**Task instructions**
In the data that follows, count the lines in which the word "computer" occurs, and report that figure alone.

**Stored data**
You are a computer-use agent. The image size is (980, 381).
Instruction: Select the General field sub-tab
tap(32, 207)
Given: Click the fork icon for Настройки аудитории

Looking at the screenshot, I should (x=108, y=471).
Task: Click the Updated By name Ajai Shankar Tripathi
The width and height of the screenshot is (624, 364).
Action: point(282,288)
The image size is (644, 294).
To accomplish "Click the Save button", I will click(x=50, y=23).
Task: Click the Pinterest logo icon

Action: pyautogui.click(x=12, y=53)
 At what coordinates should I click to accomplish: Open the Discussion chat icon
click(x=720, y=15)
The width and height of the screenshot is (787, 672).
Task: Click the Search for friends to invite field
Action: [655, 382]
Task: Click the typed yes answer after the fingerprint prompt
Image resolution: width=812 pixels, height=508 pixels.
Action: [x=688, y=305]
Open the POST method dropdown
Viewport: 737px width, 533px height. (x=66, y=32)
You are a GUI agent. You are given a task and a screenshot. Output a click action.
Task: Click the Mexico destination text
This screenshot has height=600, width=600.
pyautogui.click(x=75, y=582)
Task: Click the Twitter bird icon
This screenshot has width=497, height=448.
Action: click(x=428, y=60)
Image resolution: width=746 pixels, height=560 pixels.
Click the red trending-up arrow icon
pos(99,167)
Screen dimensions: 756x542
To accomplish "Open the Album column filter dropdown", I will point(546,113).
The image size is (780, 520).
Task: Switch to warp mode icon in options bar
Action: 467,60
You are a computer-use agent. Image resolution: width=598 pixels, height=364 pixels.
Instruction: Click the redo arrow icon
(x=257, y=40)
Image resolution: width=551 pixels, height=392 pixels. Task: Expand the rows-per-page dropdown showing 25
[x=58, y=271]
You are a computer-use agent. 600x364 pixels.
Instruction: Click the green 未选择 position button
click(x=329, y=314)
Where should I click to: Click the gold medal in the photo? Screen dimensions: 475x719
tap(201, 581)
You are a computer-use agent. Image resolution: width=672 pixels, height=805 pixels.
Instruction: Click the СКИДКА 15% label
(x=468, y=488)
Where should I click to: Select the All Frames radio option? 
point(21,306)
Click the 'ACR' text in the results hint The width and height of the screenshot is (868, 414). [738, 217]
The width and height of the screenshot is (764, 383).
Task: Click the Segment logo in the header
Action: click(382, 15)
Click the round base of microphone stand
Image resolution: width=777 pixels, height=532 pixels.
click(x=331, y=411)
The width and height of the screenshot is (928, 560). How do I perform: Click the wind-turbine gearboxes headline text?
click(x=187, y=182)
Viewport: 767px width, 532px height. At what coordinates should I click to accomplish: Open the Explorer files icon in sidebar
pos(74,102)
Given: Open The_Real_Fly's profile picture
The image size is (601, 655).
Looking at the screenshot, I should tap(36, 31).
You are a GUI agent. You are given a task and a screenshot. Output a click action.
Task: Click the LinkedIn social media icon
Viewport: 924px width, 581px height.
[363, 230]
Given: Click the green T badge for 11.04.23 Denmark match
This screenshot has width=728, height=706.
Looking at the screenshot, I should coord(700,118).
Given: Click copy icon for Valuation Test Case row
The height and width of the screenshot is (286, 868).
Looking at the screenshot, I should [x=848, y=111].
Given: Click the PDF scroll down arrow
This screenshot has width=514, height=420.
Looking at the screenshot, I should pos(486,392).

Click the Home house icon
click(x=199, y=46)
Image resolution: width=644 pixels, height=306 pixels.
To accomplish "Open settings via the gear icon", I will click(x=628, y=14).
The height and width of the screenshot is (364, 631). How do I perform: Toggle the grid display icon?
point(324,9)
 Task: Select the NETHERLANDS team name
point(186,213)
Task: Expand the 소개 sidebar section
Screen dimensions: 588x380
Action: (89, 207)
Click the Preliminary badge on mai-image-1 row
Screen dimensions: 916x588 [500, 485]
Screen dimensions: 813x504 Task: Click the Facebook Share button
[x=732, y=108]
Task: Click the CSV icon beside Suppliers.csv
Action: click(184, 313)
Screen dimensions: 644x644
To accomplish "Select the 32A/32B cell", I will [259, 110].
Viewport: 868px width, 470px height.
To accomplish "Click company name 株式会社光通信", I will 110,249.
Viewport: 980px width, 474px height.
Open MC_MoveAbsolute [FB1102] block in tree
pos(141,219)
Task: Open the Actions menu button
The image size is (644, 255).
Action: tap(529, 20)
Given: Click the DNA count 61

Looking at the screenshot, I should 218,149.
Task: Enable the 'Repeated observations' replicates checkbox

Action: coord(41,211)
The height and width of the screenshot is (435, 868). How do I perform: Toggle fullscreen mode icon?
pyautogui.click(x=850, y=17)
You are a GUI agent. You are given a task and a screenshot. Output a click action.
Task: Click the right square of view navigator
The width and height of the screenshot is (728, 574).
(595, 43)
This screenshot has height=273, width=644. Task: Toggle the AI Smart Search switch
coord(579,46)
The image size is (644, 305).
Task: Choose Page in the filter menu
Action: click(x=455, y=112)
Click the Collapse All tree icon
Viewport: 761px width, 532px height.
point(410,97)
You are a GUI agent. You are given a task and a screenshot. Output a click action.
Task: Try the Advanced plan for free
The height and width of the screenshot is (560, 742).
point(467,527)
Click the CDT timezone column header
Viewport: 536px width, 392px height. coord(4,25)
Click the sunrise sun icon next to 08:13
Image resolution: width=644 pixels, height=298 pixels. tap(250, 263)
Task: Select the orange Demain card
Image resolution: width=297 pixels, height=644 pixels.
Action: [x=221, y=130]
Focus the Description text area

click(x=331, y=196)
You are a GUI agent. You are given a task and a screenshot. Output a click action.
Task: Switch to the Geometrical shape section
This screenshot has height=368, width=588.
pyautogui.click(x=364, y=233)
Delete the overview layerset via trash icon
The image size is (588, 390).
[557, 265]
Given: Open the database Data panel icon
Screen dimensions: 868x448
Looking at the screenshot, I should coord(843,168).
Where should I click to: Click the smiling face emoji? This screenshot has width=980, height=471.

**Answer to this task**
4